Тогда в Кишиневе было поветрие любить меня; надобно полагать, что и он подвергнулся сему не весьма пагубному влиянию: иначе как объяснить внезапную его ко мне приязнь? Я не искал его знакомства, не бывал у него, встречаясь, только что почтительно кланялся, а он осыпал меня нежнейшими ласками. Наконец, решился он позвать меня к себе обедать, что после того нередко повторялось. Суждения его были правильны, рассказы любопытны, и беседы наши бывали приятны для обоих. Иногда скажет он что-нибудь совсем несогласное с моими мнениями, я замолчу: с ребячества приучен я был уважать старость и не позволять себе входить с нею в споры. Ныне никто не даст соврать старику; даже тот, кто сам вовсе ничего не смыслит. Весьма неприятно мне было в Инзове отвращение его ото всего отечественного, порождаемое обыкновенно заграничною мечтательностью. Он терпеть не мог наш простой народ и ненавидел его наряд. В то же время говорил он с особым уважением о бородах молдавских бояр, называя их патриархами. "Да ведь и у наших мужиков есть также бороды", -- заметил я ему. "О, да это совсем другое дело", -- отвечал он.

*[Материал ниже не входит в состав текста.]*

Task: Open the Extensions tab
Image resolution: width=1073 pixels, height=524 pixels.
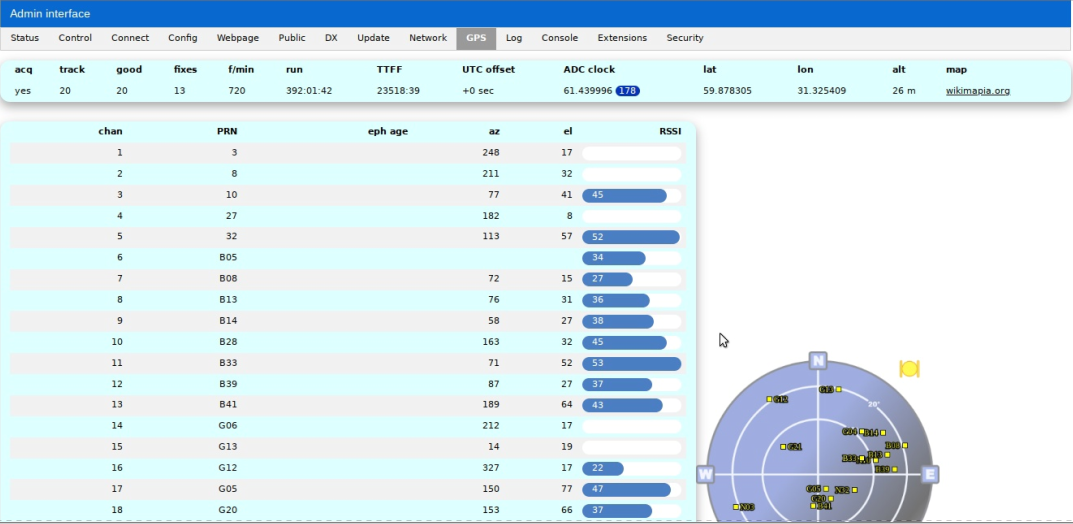Action: 622,38
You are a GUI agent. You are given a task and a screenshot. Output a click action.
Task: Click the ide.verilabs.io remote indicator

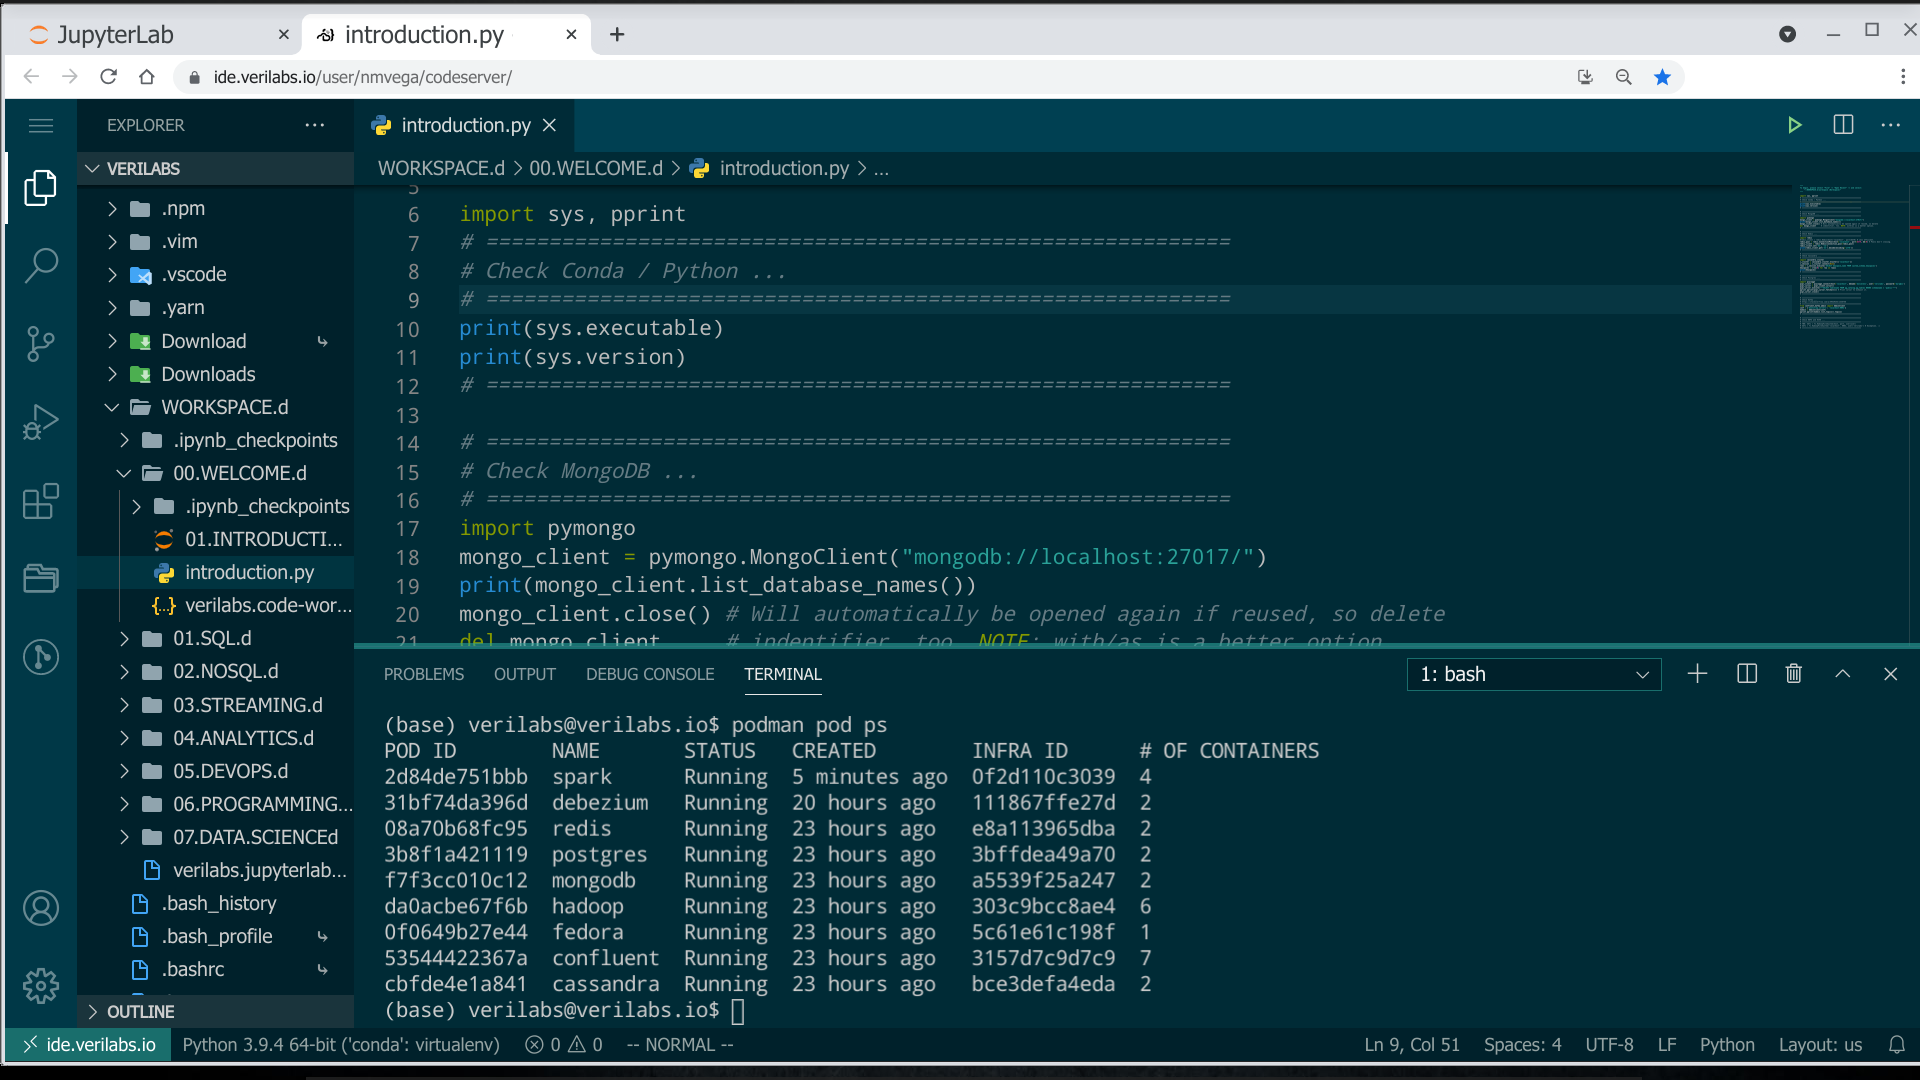point(88,1045)
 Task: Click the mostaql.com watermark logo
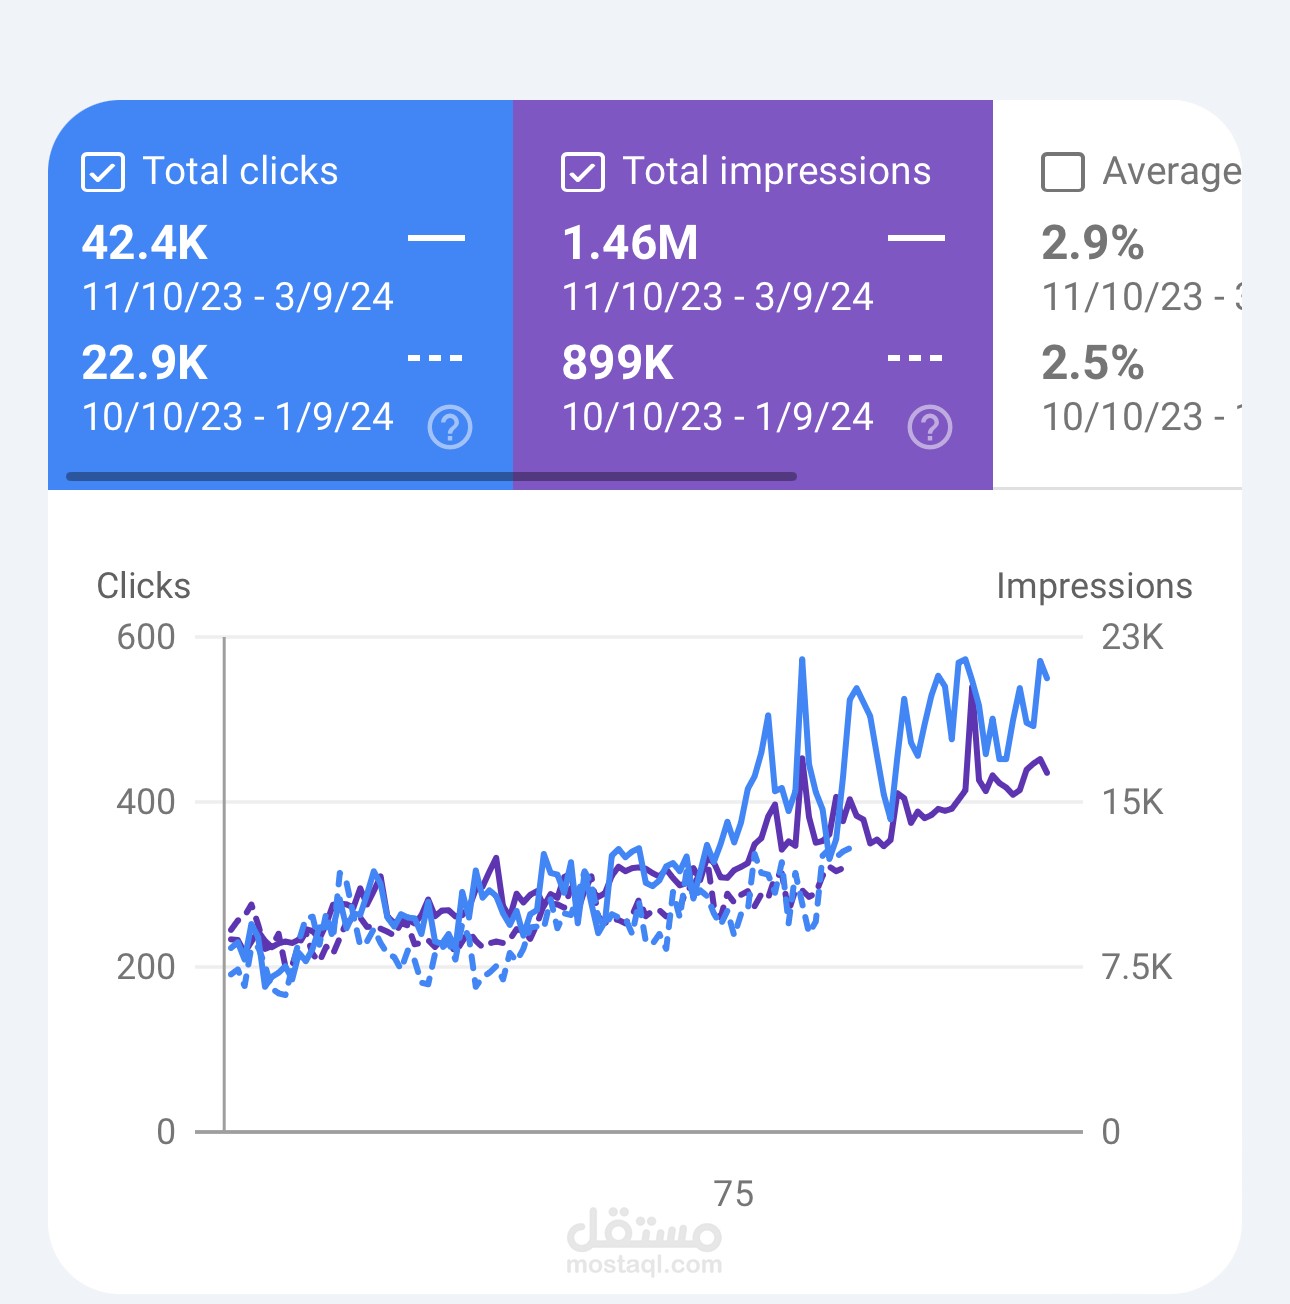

Тайна ласк сего совсем непритворного человека открылась мне наконец. Он увидел во мне чудное орудие, насланное судьбою в Бессарабию для поддержания и усиления Библейского общества, во мне, которому так известна была цель его! Я дал ему себя записать членом, но, извиняясь множеством дел, не отвечал ни на одну из присылаемых мне бумаг, дабы нигде и подписи моей не было видно. Я смело могу сказать, что совершенно неповинен в действиях сего общества.
Нередко, разговаривая со мною, вздыхал он о Пушкине, любезном чаде своем. Судьба свела сих людей, между коими великая разница в летах была малейшим препятствием к искренней взаимной любви. Сношения их сделались сколько странными, столько и трогательными и забавными. С первой минуты прибывшего совсем без денег молодого человека Инзов поместил у себя жительством, поил, кормил его, оказывал ласки, и так осталось до самой минуты последней их разлуки. Никто так глубоко не умел чувствовать оказываемые ему одолжения, как Пушкин, хотя между прочими пороками, коим не был он причастен, накидывал он на себя и неблагодарность. Его веселый, острый ум оживил, осветил пустынное уединение старца. С попечителем своим, более чем с начальником, сделался он смел и шутлив, никогда не дерзок; а тот готов был все ему простить. Была сорока, забавница целомудренного Инзова; Пушкин нашел средство выучить ее многим неблагопристойным словам, и несчастная тотчас осуждена была на заточение; но и тут старик не умел серьезно рассердиться. Иногда же, когда дитя его рас проказ ни чается, то более для предупреждения неприятных последствий, чем для наказания, сажал он его под арест, т. е. несколько дней не выпускал его из комнаты. Надобно было послушать, с каким нежным участием и Пушкин отзывался о нем.
"Зачем он меня оставил? -- говорил мне Инзов, -- ведь он послан был не к генерал-губернатору, а к попечителю колоний; никакого другого повеления об нем с тех пор не было; я бы мог, но не хотел ему препятствовать. Конечно, в Кишиневе иногда бывало ему скучно; но разве я мешал его отлучкам, его путешествиям на Кавказ, в Крым, в Киев, продолжавшимся несколько месяцев, иногда более полугода? Разве отсюда не мог он ездить в Одессу, когда бы захотел, и жить в ней сколько угодно? А с Воронцовым, право, несдобровать ему".
Такие печальные предчувствия родительского сердца, хотя я и не верил им, трогали меня. Я писал к Пушкину, что непростительно ему будет, если он не приедет потешить старика, умоляя его именем всех женщин, которых любил он в Кишиневе, навестить нас. И он в половине марта приехал недели на две, остановился у Алексеева и многих, разумеется в том числе и меня, обрадовал своим приездом.